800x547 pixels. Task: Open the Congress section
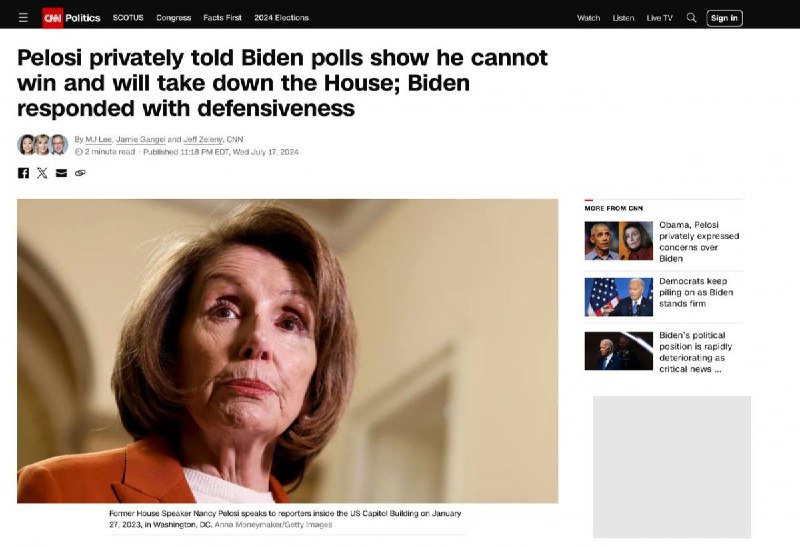point(173,18)
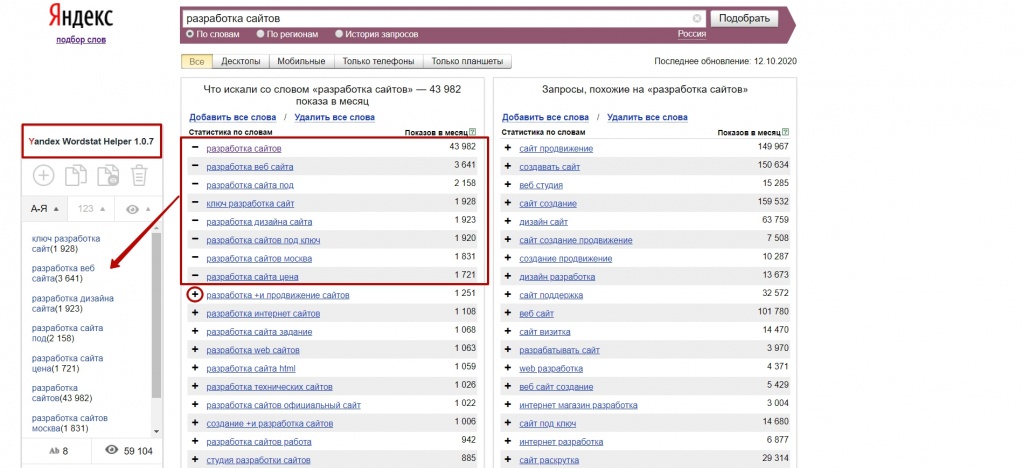Remove 'разработка веб сайта' using its minus icon
1023x468 pixels.
pyautogui.click(x=195, y=166)
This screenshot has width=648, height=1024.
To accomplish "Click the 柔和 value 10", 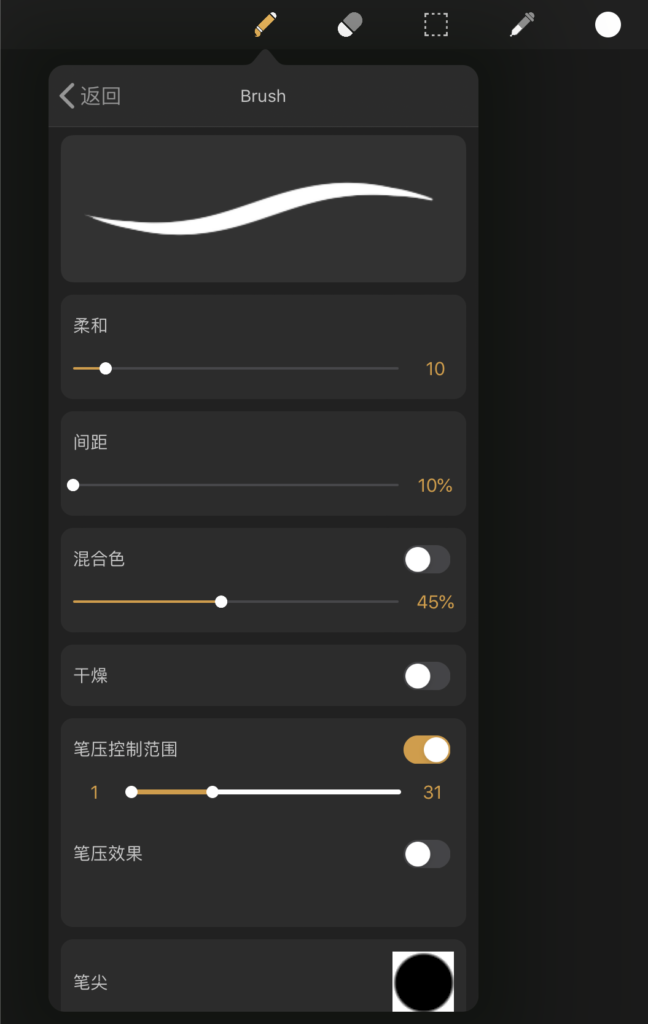I will [x=435, y=369].
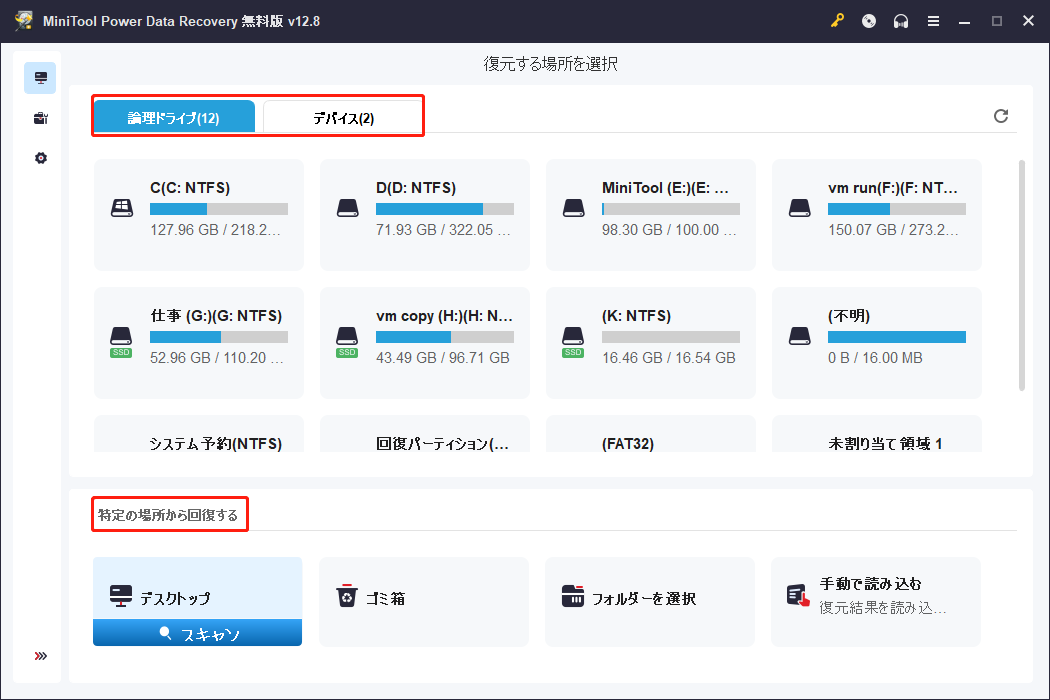1050x700 pixels.
Task: Open settings with the gear icon
Action: point(39,157)
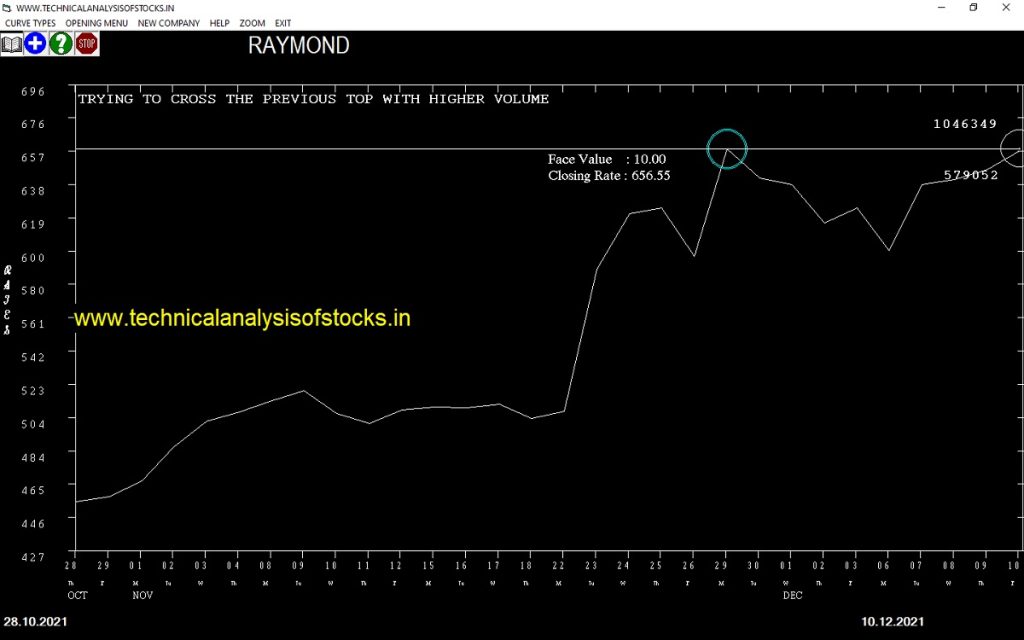Click the yellow technicalanalysisofstocks.in website link
1024x640 pixels.
click(x=242, y=318)
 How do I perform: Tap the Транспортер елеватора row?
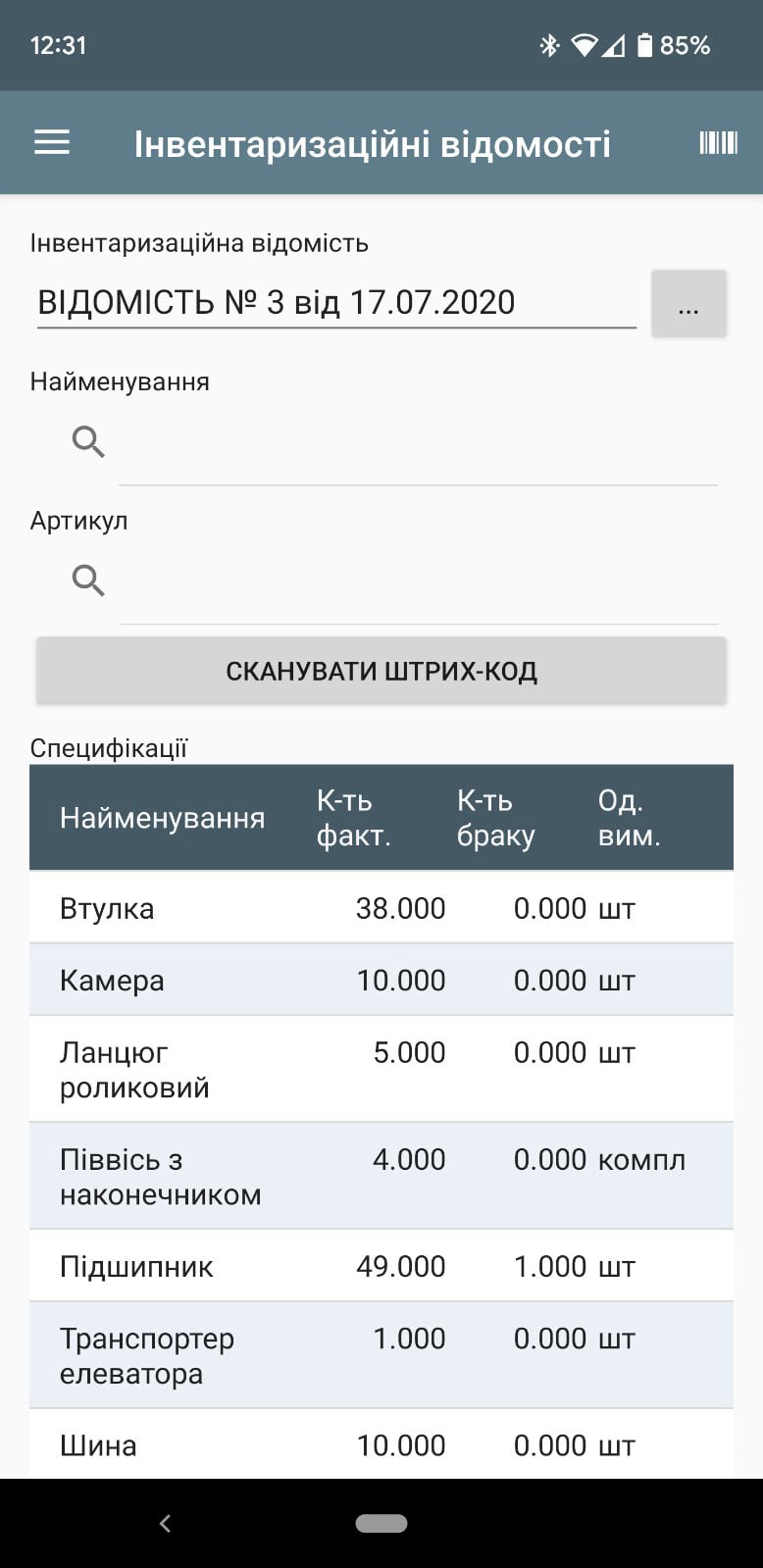point(382,1355)
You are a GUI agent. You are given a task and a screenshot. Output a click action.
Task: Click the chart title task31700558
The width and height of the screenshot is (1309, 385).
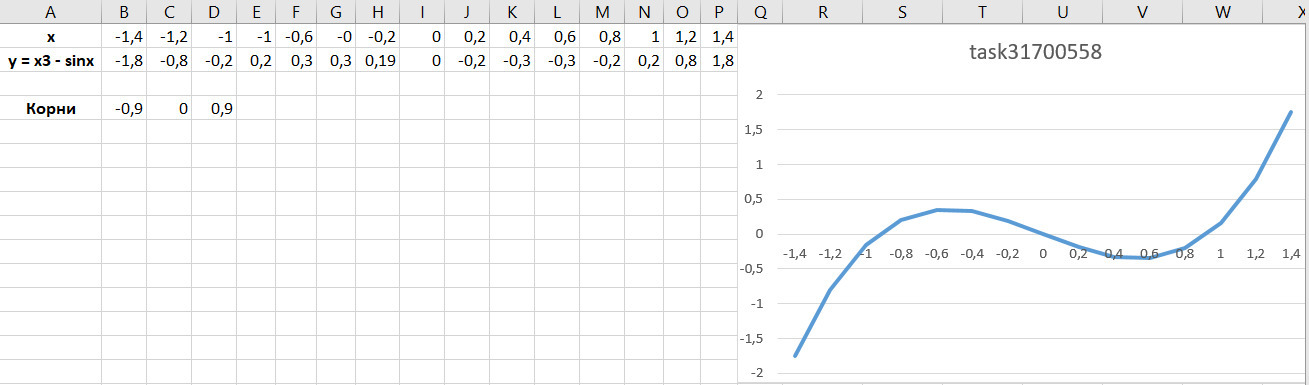pos(1034,52)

──────

_Assigned task_
Reproduce precisely the lines of the listing above, from the line containing "The width and" to the last line, both ends included. Pictures are to be omitted.

_Exercise output_
The width and height of the screenshot is (1309, 385).
pos(1034,52)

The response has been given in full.